▶ THE TASK:
Copy out each line of the entries where the word "Collapse" is present.

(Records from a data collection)

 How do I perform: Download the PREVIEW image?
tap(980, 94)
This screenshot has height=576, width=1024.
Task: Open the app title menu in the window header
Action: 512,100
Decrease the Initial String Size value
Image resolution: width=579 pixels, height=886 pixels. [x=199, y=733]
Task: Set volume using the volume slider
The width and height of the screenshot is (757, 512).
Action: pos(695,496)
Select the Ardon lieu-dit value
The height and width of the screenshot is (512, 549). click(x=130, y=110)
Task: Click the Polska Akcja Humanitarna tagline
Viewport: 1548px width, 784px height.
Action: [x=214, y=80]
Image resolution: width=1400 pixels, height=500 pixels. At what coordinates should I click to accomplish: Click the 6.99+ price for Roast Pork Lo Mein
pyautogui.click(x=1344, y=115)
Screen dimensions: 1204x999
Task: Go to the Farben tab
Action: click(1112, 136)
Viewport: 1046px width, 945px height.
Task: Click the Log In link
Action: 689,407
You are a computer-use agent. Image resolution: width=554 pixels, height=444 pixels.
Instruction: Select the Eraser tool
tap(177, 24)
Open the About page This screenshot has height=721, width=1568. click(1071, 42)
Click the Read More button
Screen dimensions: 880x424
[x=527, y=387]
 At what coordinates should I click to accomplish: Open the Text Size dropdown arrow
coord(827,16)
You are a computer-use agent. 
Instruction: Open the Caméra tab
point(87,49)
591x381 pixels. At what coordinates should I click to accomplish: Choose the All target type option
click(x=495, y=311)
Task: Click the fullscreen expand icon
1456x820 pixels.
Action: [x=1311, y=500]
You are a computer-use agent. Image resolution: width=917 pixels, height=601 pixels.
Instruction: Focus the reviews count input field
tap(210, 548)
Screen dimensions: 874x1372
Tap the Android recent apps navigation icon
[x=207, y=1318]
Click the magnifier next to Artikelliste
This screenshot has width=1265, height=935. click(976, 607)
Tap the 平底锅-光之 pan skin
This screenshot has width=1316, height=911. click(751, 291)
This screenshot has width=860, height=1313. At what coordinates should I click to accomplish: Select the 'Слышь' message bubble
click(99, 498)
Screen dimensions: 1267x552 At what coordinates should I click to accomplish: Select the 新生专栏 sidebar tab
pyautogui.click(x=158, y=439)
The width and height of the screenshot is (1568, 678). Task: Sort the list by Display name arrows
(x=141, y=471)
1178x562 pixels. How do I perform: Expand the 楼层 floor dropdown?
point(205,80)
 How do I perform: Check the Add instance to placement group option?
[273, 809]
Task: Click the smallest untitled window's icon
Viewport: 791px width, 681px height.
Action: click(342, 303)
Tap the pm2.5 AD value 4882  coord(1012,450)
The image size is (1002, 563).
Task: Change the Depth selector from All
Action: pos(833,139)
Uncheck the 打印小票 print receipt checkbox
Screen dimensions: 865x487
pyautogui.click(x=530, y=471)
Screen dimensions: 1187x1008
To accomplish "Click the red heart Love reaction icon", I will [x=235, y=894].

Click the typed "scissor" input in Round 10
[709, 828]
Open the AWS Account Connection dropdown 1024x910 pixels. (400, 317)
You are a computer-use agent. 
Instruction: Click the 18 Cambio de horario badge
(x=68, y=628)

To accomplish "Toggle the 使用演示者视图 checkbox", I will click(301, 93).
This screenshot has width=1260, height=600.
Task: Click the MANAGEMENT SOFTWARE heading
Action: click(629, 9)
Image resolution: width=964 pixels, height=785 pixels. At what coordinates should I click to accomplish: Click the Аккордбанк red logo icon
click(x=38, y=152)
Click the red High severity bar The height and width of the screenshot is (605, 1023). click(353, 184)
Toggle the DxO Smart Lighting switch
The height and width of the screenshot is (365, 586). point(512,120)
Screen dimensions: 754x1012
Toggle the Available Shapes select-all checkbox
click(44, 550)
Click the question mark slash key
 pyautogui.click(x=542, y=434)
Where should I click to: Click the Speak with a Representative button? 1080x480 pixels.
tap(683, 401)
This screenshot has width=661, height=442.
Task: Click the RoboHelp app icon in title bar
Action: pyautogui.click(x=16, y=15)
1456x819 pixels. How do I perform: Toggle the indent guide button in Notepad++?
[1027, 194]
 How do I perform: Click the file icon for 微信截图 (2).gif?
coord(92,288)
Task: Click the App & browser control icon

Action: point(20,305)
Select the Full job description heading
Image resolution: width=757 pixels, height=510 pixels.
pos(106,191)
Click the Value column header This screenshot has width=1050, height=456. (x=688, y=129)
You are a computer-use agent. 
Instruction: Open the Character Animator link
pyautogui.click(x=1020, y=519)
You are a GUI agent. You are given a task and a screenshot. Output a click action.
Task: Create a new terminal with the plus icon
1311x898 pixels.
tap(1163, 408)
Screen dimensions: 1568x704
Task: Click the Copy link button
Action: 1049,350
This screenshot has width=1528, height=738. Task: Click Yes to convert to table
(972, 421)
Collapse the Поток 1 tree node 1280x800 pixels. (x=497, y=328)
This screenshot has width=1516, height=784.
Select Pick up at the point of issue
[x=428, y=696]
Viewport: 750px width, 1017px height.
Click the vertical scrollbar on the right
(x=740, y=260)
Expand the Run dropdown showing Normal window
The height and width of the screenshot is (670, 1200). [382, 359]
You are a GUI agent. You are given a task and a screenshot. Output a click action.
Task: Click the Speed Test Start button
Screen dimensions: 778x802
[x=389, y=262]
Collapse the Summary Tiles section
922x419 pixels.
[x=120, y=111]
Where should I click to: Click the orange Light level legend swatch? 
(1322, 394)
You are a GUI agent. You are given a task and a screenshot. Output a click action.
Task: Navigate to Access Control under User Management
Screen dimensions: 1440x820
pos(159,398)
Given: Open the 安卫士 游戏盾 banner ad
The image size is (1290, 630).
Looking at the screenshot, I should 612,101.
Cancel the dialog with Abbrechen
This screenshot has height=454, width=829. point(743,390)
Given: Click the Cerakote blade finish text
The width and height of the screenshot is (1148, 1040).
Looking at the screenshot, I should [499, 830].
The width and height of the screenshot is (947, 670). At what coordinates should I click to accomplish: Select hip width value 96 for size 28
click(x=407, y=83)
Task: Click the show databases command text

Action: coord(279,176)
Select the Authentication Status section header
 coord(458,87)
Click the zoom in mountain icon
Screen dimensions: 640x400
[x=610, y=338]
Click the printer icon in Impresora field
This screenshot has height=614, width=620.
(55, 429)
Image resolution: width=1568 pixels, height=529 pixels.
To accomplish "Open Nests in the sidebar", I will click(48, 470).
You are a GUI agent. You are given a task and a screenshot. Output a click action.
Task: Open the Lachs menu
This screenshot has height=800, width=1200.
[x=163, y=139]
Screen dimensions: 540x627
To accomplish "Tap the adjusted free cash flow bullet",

▶ EXERCISE SOLUTION:
Collapse the Поток 1 tree node 1280x800 pixels. (x=497, y=328)
Collapse the Summary Tiles section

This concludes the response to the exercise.